Why did the Oakland diocese delay reporting to Oakland police alleged priest misconduct?
By Matthias Gafni
Bay Area News Group
February 4, 2019
|Members of the Cathedral of Christ the Light church attend Christmas mass in Oakland, Calif., on Sunday, Dec. 25. 2011.|
Photo by John Green
When Oakland diocese officials issued a news release before dawn Thursday announcing that Rev. Alex Castillo, who headed the faith formation and other programs, had been placed on administrative leave for inappropriate contact with a minor, they had not yet alerted police.
It would take another five hours after the 5:14 a.m. press statement for an official from the Oakland diocese to call Oakland police to investigate one of its high-ranking priests, according to a police spokeswoman. Sources say the allegations involve a victim who was a minor in 2016 when the alleged crime occurred.
The diocese has not said when it first learned of the allegations against Castillo, but spokeswoman Helen Osman said Monday that Castillo was told at the end of the day Wednesday that he had been placed on leave, at which point Chancery staff and priests were also informed. She did not immediately answer questions as to why police were not notified until Thursday morning, but survivor advocates Monday criticized the diocese over the delay.
“A police report is the very first thing that should be done when the Church receives an allegation of child sexual abuse,” said Melanie Sakoda, a Bay Area leader of the Survivors Network of those Abused by Priests (SNAP). “This should have happened as soon as the report was received, not after notifying diocesan clergy of the charges, or putting out a press release about them. This delay could give a cleric, particularly one from another country, the opportunity to flee.”
Sakoda referenced a Santa Rosa case where the bishop waited days to report child molestation allegations raised in 2006 against a Sonoma priest named Francisco Xavier Ochoa. The delay allowed Ochoa to flee to Mexico and evade prosecution, until his death in 2009. Castillo came to the U.S. in 2008, but is originally from Costa Rica.

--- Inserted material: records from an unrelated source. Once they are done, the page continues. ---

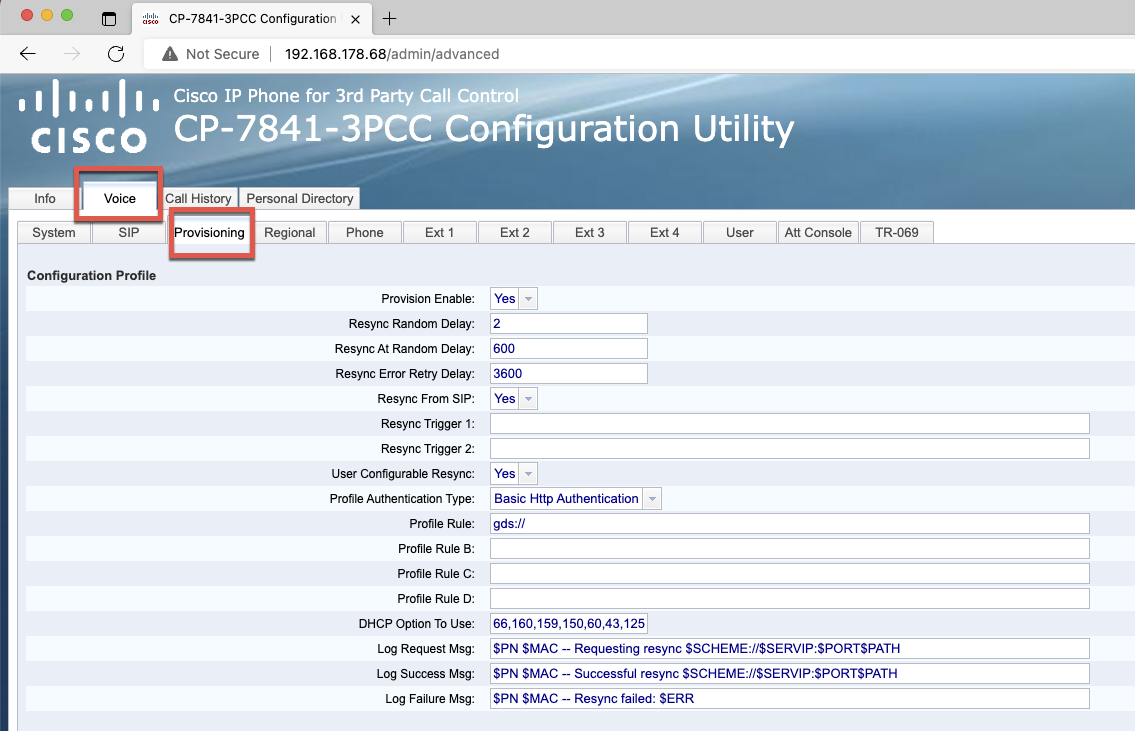Select the TR-069 tab

pos(896,232)
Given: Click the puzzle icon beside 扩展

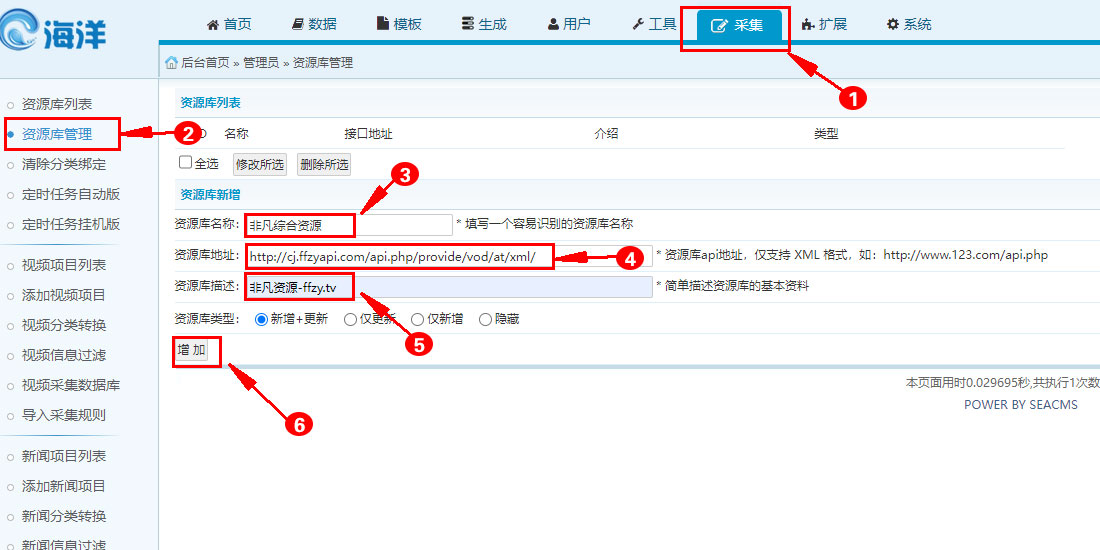Looking at the screenshot, I should coord(809,25).
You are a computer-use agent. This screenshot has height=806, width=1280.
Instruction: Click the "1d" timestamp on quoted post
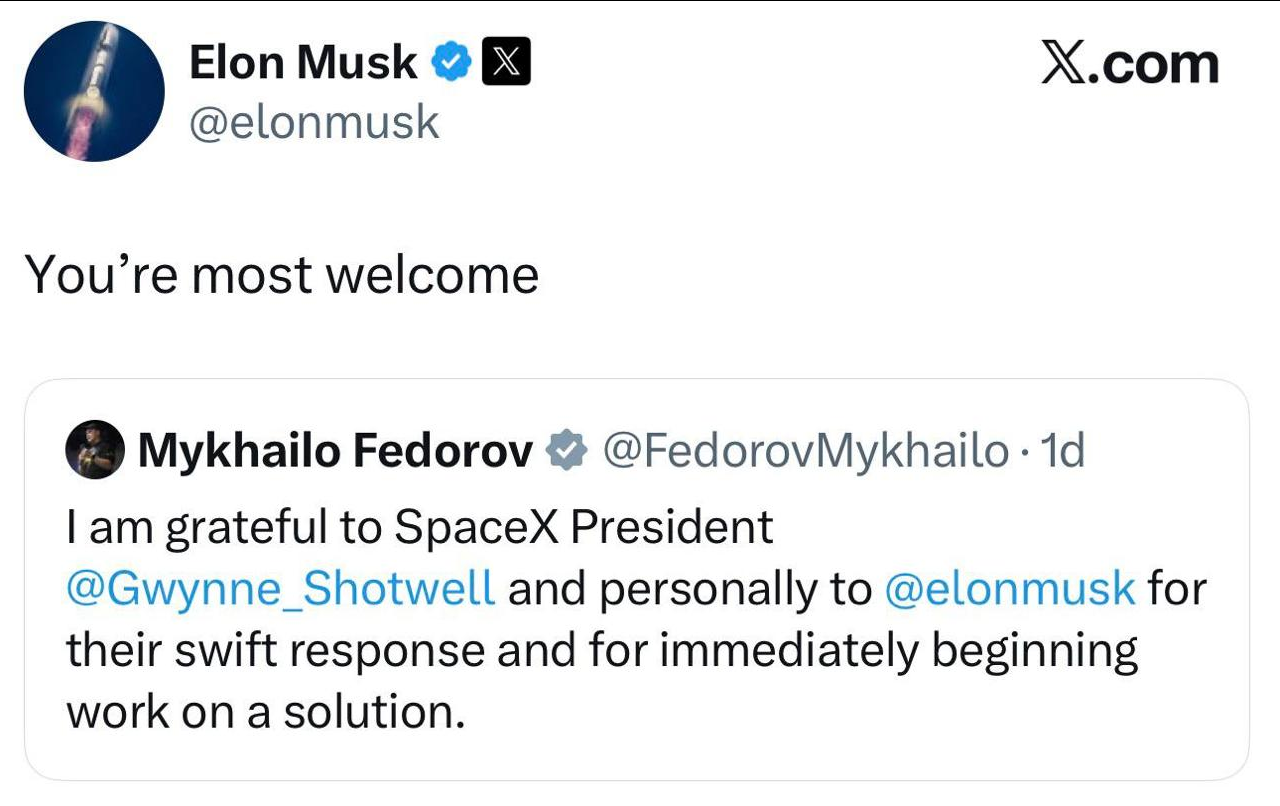click(x=1063, y=452)
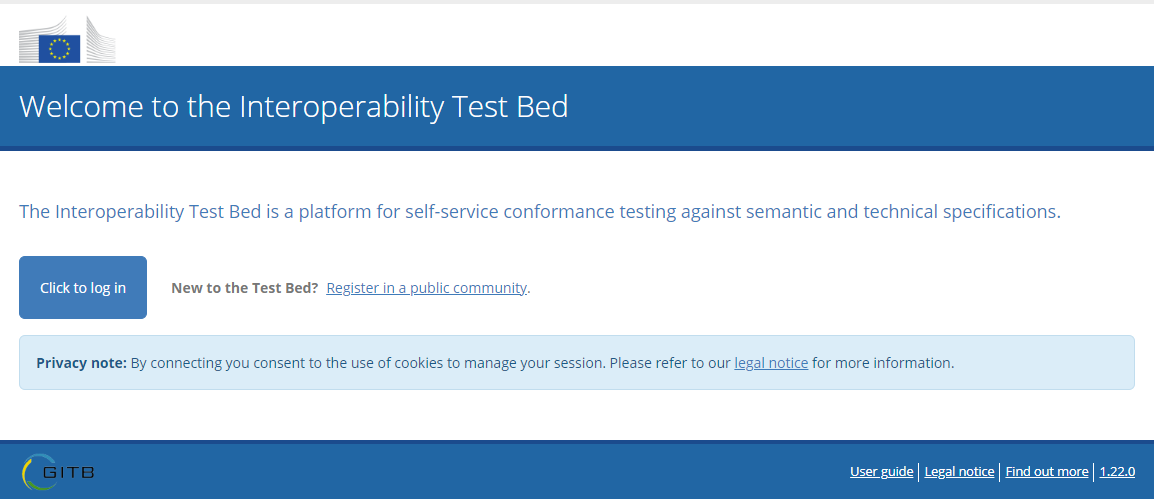The height and width of the screenshot is (499, 1154).
Task: Click the 'for more information' text in note
Action: [883, 363]
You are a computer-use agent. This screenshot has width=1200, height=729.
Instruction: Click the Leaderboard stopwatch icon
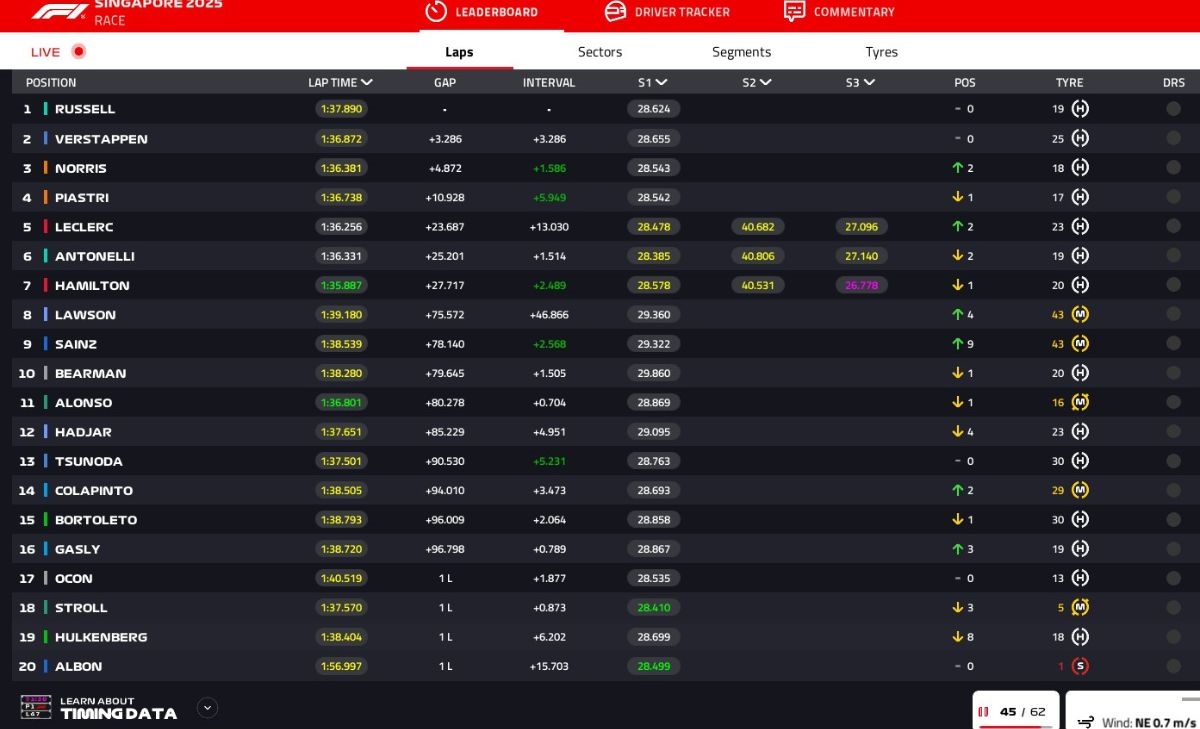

“If he was placed on leave Wednesday, why are they reporting to police Thursday? That gives him a head start to flee,” SNAP official Joey Piscitelli said. “And also, when was the abuse originally reported, and to whom? It may have been days earlier.”
Employees are required by state law to immediately report suspicions of child abuse.
Oakland Police spokeswoman Johnna Watson said the department’s Special Victims Unit is now assessing if any crimes took place in Oakland and if so, what crimes. She declined to detail the nature of the allegations against Castillo. She said that after receiving a call at 10:22 a.m. Thursday, a patrol officer was dispatched to investigate but that officer was then reassigned to answer a priority call. An officer eventually responded to take a report after 4 p.m., she said.
Last week, Osman said the diocese was cooperating with the investigation. The church has said it is not providing details to protect the investigation and “victim.” The diocese did say that while on leave Castillo “is not allowed to function publicly as a priest.”
“You can be assured the diocese is following its protocol and state law, which includes reporting to law enforcement,” Osman said.
Castillo was ordained in 2011 and served at Saint Anthony Parish in Oakley and Our Lady of Guadalupe in Fremont. In October 2017, Bishop Michael Barber appointed him director of the Department of Faith Formation and Evangelization overseeing adult ministry.
Barber spoke highly of Castillo in announcing his October 2017 appointment to lead the Department of Faith Formation and Evangelization.
“Father Castillo’s deep commitment to our faith and to the people of God in our diocese is inspiring,” Barber said at the time. “I know he will lead our work in faith formation and evangelization with integrity and fidelity.”
The Oakland diocese has been criticized lately for its delay in releasing a promised list of clergy credibly accused of sexual abuse of minors.
Last week, Osman said the diocese has “had some complications that have delayed us” in issuing the report, “but we still intend to release (it) as soon as it is ready.” Asked if the Castillo matter was among the complications, she said “Yes, perhaps.”
In a recent Catholic Voice article, Diocese Chancellor Stephen Wilcox, who runs the victim assistance department, told San Ramon parishioners he hopes the list would be released on Feb. 18. He told the churchgoers there will be many familiar names, but one or two not previously widely known.